C.G. Jung – L'Âme et la vie
La conscience morale – et en particulier la mauvaise conscience – peut devenir un don du ciel, une véritable grâce si elle est utilisée en vue d’une autocritique approfondie. L’autocritique, en tant qu’activité d’introspection et de discrimination, est indispensable à toute tentative de comprendre sa propre psychologie. Si on a commis quelque chose qui semble incompréhensible et si on se demande ce qui a pu inciter à une telle action, il faut l’impulsion d’une mauvaise conscience et de sa faculté correspondante de discrimination pour pouvoir découvrir le véritable mobile de son comportement. C’est alors seulement que l’on est en mesure de voir quels motifs commandent ses actes. L’aiguillon de la mauvaise conscience incite même à découvrir des choses jusqu’alors inconscientes ; ainsi on peut franchir le seuil de l’inconscient et aborder ces forces impersonnelles qui font de l’individu particulier l’instrument inconscient du meurtrier invétéré et grégaire qui existe en tout homme.
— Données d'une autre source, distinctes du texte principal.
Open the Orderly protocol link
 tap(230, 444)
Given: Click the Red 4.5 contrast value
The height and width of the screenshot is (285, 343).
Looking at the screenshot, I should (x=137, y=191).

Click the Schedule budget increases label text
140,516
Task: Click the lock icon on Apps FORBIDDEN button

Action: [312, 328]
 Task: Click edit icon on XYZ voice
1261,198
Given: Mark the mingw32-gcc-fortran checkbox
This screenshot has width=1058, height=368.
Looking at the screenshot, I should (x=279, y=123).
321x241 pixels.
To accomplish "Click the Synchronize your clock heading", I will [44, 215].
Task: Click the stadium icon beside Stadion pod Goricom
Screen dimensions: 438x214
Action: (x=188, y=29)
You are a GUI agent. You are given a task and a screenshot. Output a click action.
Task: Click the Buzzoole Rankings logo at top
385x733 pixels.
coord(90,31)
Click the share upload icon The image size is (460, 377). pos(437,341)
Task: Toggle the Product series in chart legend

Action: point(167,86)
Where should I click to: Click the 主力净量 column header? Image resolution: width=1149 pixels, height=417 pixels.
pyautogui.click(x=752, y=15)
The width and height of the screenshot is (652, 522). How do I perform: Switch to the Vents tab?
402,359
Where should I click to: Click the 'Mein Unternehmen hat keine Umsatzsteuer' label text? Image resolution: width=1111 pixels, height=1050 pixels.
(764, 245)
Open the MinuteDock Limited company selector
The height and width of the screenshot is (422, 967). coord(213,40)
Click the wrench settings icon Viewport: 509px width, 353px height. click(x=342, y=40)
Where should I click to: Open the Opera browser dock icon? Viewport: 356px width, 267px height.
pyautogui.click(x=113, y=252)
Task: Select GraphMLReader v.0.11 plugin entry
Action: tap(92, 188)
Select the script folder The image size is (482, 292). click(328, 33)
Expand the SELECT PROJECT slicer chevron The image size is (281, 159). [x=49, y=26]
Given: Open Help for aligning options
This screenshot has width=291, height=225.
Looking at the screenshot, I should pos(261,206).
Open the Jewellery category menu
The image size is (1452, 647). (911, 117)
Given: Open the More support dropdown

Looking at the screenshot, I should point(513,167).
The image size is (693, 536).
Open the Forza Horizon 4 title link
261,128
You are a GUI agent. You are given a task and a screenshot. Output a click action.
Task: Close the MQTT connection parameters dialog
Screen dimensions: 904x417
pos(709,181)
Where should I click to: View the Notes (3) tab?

On dit qu’il est égoïste et « malsain » de s’occuper de soi-même – Il n’est pas bon à l’homme d’être seul – « la solitude rend mélancolique ». Voilà bien la brillante opinion que nous avons de nous-mêmes. De tels jugements caractérisent tout à fait la mentalité occidentale. Celui qui pense de la sorte oublie probablement le plaisir que les autres trouveront en compagnie de ces lâches qui ne se supportent pas eux-mêmes.
Ruminer est une activité stérile qui s’épuise en elle-même, et qui jamais n’aboutit à une fin intelligente. Ce n’est pas un travail, c’est une faiblesse, et même un vice. On peut évidemment, quand on ne se sent pas d’aplomb, se prendre soi-même comme objet légitime d’une sérieuse réflexion, tout comme il est permis d’examiner sérieusement sa propre conscience, sans pour cela se laisser aller à une faiblesse morale. L’homme qui se sent dans une situation difficile, qui sent qu’il a besoin de s’améliorer, bref, qui veut « devenir », est bien obligé de se consulter lui-même. Sans changement intérieur de l’homme, les changements extérieurs de situation sont sans importance, à moins qu’ils ne soient nuisibles. Il n’est de progrès, il n’est de perfectionnement des conceptions humaines, qui ne soient solidaires d’un progrès de la conscience individuelle : l’homme s’est perçu en marge des choses et, par l’action, s’est imposé en face de la nature. La pensée psychologique, dans son orientation nouvelle, devra suivre hardiment la même voie.